Parasitoids of Fruit-Infesting Tephritidae

Idiobiont ectoparasitoid developing on the pupa inside the host puparium.

Anisopteromalia crassinervis Boucek, 1954
Pachycrepoideus dubius Ashmead, 1904
Pachycrepoideus elongata Delucchi, 1955
Pterosemoidea drosophilae Dodd, 1917
Toxeumella dissimilis Girault & Dodd, 1915
Toxeumopsis nigra Girault, 1915

The species name for Pachycrepoideus vindemmiae is often incorrectly spelled vindemiae because of confusion on the part of Rondani in a subsequent publication.

The species is virtually cosmopolitan, primarily on hosts such as drosophilids. As such, many of the older introductions against tephritid pests may have involved releases into areas where P. vindemmiae already occurred but went undetected because it was not attacking the target pest.

Pachycrepoideus vindemmiae is a generalist parasitoid of a wide range of cyclorrhaphous Diptera and a facultative hyperparasitoid (Van Alphen and Thunissen 1983, Wang and Messing 2004) of many beneficial Hymenoptera. Its tephritid hosts include Anastrepha fraterculus, Anastrepha ludens, Anastrepha obliqua, Anastrepha sororcula, Anastrepha suspensa, Ceratitis capitata, Ceratitis rosa, Dacus ciliatus, Bactrocera cucurbitae, Bactrocera dorsalis, Bactrocera oleae, Bactrocera passiflorae, Myiopardalis pardalina, Rhagoletis cingulata, Rhagoletis fausta, Rhagoletis indifferens, and Terellia fuscicornis (Noyes’ Universal Chalcidoidea Database). Pachycrepoideus vindemmiae, though often mass-reared for release against tephritid pests, is more likely to attack other hosts, such as drosophilids.

Female P. vindemmiae lay their eggs between the pupal body and puparium of tephritid flies, preferably in the late pupal stage. At the time of oviposition, the fly pupae are permanently paralyzed by the venom injected by the female. Wang and Messing (2004) have shown that in hosts multiparasitized with Dirhinus giffardii (another idiobiont ectoparasitoid of fly pupae) and P. vindemmiae, P. vindemmiae consistently dominates the interspecific competition. Regardless of which parasitoid species oviposited in the host initially, D. giffardii larvae experienced the greatest mortality.

Introduced into Hawaii for control of C. capitata and to various localities in the New World against Anastrepha spp. (Purcell 1998); also released in Costa Rica for the control of C. capitata (Ovruski et al. 2000).

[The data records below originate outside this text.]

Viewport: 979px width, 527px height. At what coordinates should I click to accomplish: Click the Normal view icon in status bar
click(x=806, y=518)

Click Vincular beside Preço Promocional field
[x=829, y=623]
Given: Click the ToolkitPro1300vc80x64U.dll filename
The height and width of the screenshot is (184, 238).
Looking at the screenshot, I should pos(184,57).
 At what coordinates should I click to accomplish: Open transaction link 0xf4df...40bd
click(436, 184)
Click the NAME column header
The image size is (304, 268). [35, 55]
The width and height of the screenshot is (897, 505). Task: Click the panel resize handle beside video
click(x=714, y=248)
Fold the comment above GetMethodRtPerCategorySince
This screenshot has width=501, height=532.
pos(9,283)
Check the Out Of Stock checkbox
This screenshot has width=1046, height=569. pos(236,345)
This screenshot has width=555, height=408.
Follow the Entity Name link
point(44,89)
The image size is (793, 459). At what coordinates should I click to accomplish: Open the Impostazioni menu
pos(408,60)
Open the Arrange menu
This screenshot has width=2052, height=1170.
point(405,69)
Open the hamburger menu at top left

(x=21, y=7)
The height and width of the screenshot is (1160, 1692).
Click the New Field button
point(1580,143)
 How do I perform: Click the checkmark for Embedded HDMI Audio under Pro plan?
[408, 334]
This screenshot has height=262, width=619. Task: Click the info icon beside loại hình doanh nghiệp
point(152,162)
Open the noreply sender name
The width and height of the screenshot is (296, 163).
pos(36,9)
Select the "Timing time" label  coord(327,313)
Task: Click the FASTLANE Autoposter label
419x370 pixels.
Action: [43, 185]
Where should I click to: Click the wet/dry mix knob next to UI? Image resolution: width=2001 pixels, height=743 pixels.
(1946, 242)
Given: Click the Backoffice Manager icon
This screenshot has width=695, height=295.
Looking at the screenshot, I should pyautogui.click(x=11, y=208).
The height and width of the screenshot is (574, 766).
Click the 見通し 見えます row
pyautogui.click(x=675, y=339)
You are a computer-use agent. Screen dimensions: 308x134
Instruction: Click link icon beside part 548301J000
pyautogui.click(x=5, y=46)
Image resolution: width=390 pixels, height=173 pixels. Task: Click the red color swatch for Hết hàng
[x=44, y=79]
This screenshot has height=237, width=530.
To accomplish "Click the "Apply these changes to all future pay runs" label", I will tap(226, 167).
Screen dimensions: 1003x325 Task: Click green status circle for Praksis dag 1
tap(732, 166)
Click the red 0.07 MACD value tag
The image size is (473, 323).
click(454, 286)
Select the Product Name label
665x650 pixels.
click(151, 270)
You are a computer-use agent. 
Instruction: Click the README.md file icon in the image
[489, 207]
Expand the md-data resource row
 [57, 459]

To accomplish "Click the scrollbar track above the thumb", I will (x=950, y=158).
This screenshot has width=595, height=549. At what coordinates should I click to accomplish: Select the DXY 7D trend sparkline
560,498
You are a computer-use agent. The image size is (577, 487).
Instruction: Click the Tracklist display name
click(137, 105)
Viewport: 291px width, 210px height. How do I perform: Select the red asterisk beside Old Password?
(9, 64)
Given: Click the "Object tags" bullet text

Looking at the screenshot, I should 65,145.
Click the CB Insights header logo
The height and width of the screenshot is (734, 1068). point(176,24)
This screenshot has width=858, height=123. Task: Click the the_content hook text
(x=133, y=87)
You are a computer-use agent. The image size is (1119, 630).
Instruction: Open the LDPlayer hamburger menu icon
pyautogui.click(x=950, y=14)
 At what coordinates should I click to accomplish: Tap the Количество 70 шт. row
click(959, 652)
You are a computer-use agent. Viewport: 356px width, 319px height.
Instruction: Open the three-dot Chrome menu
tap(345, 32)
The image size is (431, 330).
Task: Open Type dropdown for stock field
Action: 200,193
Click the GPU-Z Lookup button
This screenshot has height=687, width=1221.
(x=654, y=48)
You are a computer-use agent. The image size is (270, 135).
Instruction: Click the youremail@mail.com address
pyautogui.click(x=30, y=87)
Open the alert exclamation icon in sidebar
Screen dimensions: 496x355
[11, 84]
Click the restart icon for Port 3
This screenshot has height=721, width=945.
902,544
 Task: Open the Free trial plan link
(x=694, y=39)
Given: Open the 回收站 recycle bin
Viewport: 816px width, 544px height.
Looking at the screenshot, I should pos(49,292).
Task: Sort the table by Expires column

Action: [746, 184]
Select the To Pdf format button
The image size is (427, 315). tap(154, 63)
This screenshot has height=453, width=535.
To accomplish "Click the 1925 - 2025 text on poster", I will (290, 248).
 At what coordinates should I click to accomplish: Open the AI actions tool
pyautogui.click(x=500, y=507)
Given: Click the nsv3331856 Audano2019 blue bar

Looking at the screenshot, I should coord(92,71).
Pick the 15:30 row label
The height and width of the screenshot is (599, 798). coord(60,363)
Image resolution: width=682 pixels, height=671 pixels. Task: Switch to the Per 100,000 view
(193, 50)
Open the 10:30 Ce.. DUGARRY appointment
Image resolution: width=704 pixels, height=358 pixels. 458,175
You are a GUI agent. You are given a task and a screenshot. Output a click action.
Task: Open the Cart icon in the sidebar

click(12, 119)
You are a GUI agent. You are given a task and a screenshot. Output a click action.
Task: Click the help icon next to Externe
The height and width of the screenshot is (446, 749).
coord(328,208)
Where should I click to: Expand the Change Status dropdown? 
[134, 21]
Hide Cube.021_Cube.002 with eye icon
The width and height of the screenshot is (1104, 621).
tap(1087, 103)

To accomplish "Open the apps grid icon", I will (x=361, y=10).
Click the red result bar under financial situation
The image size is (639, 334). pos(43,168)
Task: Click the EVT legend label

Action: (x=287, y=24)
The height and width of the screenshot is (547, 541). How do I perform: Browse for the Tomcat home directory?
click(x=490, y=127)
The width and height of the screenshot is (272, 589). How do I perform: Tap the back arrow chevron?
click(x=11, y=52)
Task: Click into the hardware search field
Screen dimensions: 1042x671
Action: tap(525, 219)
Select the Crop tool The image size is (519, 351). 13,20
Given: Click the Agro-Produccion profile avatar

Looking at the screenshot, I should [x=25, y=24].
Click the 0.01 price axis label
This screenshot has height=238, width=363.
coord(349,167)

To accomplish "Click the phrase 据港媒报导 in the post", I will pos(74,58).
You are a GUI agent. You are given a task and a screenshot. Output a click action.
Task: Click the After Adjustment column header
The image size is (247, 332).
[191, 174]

In laboratory studies, Wang and Messing (2004) found that P. vindemmiae readily parasitized 4 other tephritid fruit fly parasitoids commonly used in biological control programs Fopius arisanus (Sonan), Diachasmimorpha longicaudata (Ashmead), Diachasmimorpha kraussii (Fullaway), and Psytallia concolor (Szépligeti)] and, at least in the case of Fopius arisanus, P. vindemmiae did not show a preference for nonparasitized over parasitized tephritid hosts. The offspring of P. vindemmiae faired equally well in small, non-tephritid fruit flies (Drosophila melanogaster) and larger tephritid fruit flies (Ceratitis capitata) with the adult females showing a preference for the smaller host but investing more female offspring on the larger host. The authors caution against the use of P. vindemmiae in traditional biological control applications due to its generalist tendencies and flexible body growth which may lead to an expansion of its host range to include nontarget species, echoing recommendations made by others (e.g. Wharton 1989).